Chinese name
- Traditional Chinese: 點脈 / 點穴
- Simplified Chinese: 点脉 / 点穴

Standard Mandarin
- Hanyu Pinyin: diǎnmài / diǎnxué

Yue: Cantonese
- Jyutping: dim^{2} mak^{6} / dim^{2} jyut^{6}

Japanese name
- Kanji: 急所術
- Hiragana: きゅうしょじゅつ
- Revised Hepburn: kyūshojutsu
- Kunrei-shiki: kyûsyozyutu

= Touch of Death =

Fatal martial arts technique using little force

The touch of death (or death-point striking) is any martial arts technique reputed to kill using seemingly less than lethal force targeted at specific areas of the body.

The concept known as dim mak (點脈 (点脉, diǎnmài, dim^{2} mak^{6}, press artery)), alternatively diǎnxué (點穴 (点穴)) traces its history to traditional Chinese medicine acupuncture. Tales of its use are often found in the Wuxia genre of Chinese martial arts fiction. Dim mak is depicted as a secret body of knowledge with techniques that attack pressure points and meridians, said to incapacitate or sometimes cause immediate or even delayed death to an opponent. Little scientific or historical evidence exists for a martial arts "touch of death"; however, in rare cases, death can occur in response to trauma such as commotio cordis, an often lethal disruption of heart rhythm that occurs as a result of a blow to the area directly over the heart.

The concept known as vibrating palm originates with the Chinese martial arts Neijin ("internal") energy techniques that deal with the qi energy and the type of force (jin) used: "a technique that is part psychic and part vibratory, this energy is then focused into a wave".

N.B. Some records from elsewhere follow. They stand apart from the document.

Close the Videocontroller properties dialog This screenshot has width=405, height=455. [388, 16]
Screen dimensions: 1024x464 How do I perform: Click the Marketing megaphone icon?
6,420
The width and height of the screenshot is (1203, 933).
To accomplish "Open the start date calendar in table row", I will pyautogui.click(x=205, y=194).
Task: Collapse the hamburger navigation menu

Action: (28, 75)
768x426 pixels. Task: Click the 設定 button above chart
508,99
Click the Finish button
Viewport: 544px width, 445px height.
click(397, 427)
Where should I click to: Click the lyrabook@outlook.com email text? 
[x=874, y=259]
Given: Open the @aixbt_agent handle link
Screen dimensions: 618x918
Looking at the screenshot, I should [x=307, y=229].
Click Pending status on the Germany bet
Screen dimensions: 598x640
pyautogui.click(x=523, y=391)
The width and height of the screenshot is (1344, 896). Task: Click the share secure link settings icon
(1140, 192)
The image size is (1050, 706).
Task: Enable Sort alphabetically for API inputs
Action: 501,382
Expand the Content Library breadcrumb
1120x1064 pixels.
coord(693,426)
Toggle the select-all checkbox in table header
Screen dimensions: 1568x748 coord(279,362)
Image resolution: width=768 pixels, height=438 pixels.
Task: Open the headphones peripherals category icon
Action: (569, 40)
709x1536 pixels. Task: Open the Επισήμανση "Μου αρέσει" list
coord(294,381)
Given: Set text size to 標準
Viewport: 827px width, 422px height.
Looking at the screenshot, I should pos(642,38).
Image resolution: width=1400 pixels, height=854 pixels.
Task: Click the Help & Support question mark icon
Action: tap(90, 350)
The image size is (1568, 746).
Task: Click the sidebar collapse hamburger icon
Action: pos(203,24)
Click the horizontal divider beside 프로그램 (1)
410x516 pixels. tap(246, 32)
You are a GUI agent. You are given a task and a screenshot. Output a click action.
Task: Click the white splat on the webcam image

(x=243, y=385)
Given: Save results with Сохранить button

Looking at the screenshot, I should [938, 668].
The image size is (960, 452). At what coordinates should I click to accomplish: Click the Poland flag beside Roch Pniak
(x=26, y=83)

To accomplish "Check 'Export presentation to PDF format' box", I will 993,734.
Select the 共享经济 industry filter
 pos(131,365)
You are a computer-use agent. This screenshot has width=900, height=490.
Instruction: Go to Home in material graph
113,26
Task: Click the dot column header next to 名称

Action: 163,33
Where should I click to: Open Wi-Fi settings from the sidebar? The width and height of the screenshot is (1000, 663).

==Claims of practicability==
In 1985, an article in Black Belt magazine speculated that the death of Bruce Lee in 1973 might have been caused by "a delayed reaction to a Dim-Mak strike he received several weeks prior to his collapse". Other authors have also said Lee's death may have been due to a "quivering palm technique" (alongside an article about Choy Li Fut instructor Wong Doc-Fai) to the effect that "dim mak does actually exist and is still taught to a few select kung fu practitioners." A 1986 book on qi identifies dim mak as "one of the secret specialities" of wing chun.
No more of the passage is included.